Data for analysis:

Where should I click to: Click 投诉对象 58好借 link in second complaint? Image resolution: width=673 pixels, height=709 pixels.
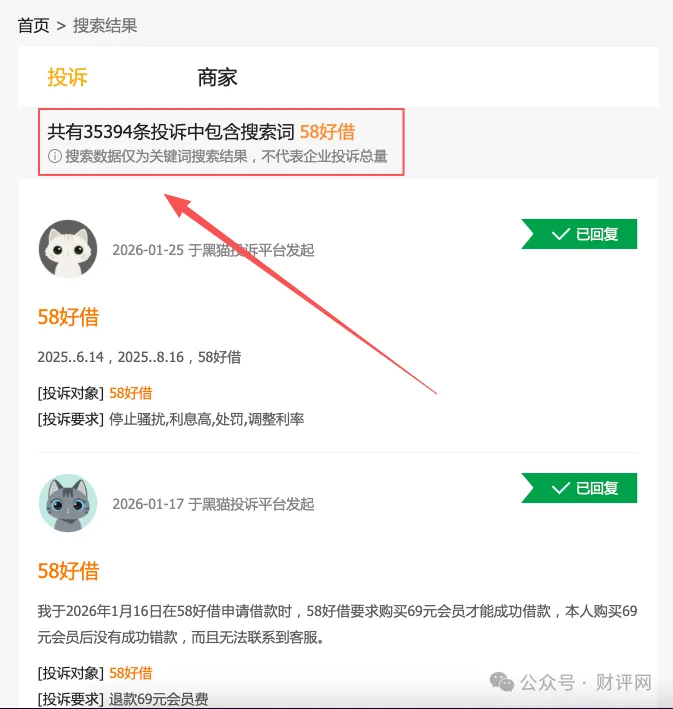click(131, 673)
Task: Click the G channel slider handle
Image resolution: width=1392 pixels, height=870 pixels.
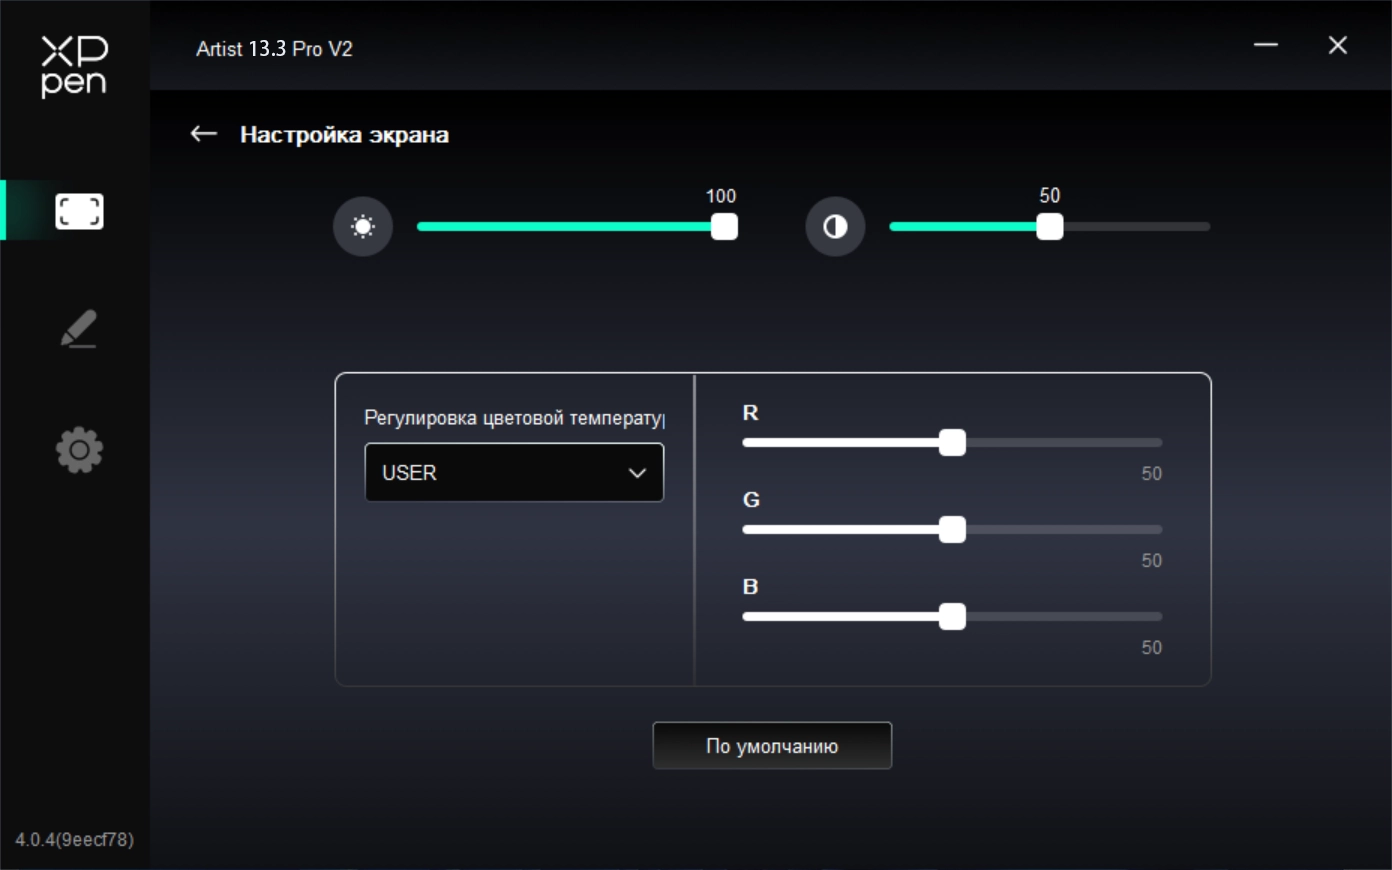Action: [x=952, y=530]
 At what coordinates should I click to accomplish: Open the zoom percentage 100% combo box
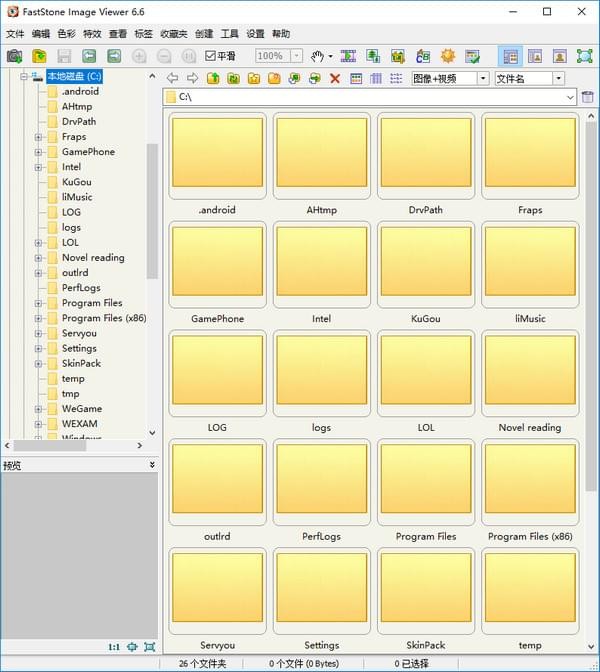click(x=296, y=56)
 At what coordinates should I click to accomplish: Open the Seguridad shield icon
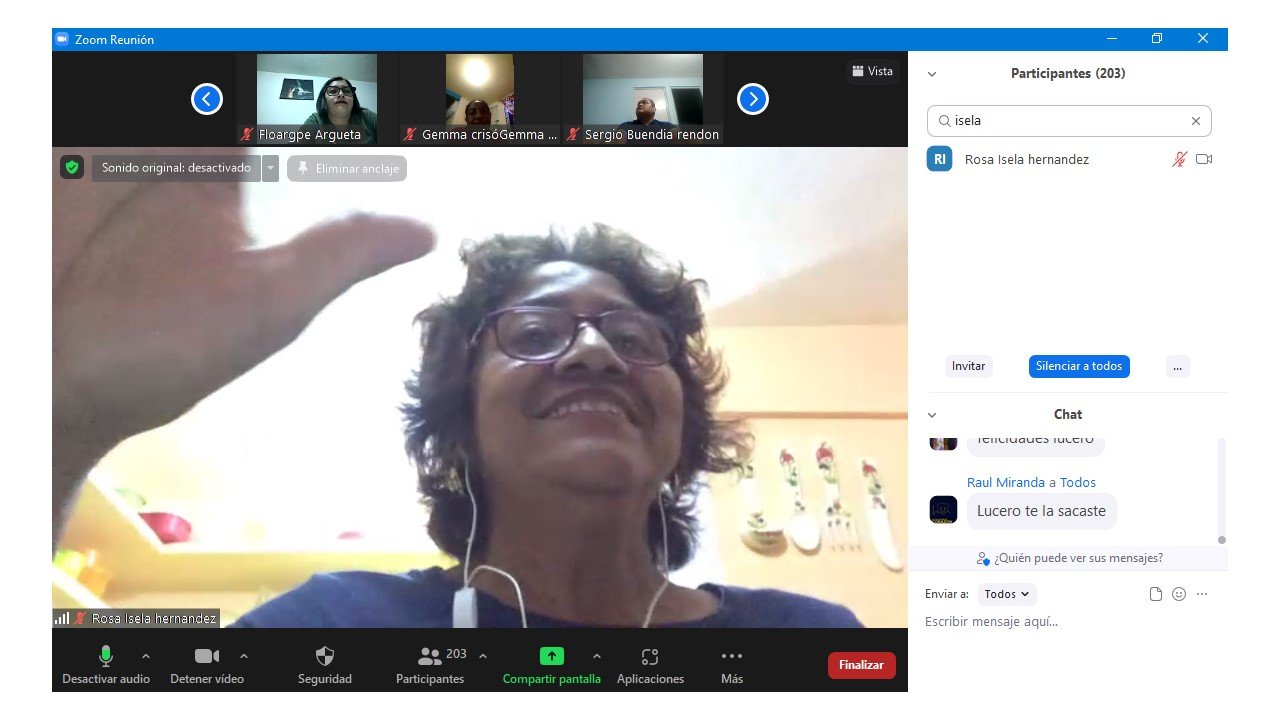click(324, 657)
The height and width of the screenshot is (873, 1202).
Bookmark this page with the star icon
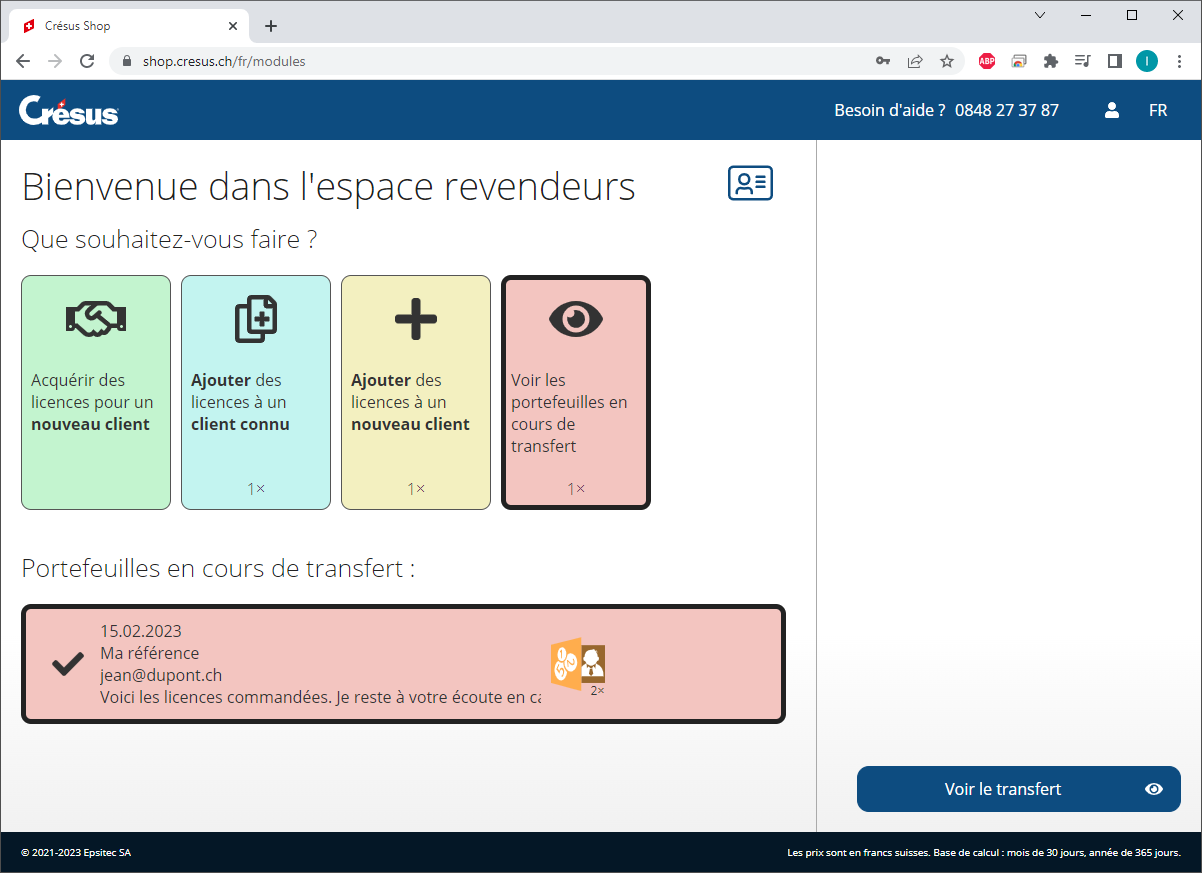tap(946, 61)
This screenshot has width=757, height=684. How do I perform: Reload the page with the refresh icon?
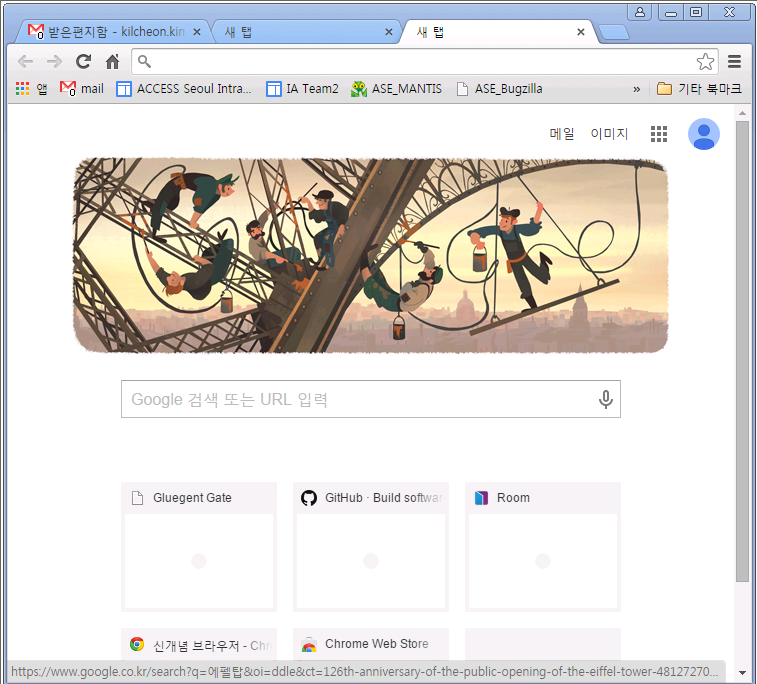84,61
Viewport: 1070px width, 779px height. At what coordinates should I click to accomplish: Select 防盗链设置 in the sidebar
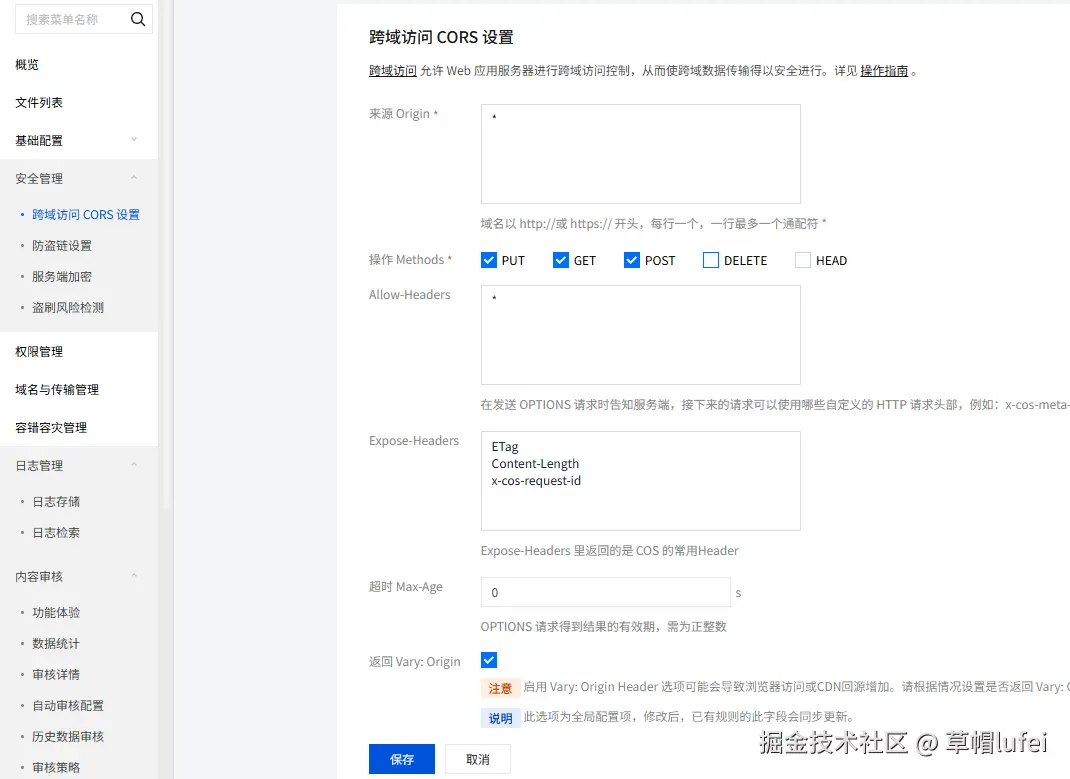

Exercise goal: Working from the line with "At what coordinates should I click to accomplish: Open the zoom" to the last line of the material above, repeat each line exactly and leave out the pictures.

Response to this exercise:
 At what coordinates should I click to accomplish: Open the zoom percentage 100% combo box
click(x=296, y=56)
 At what coordinates should I click to accomplish: Open the Seguridad shield icon
click(324, 657)
The height and width of the screenshot is (873, 1202).
Bookmark this page with the star icon
tap(946, 61)
This screenshot has width=757, height=684. How do I perform: Reload the page with the refresh icon?
84,61
Viewport: 1070px width, 779px height. At what coordinates should I click to accomplish: Select 防盗链设置 in the sidebar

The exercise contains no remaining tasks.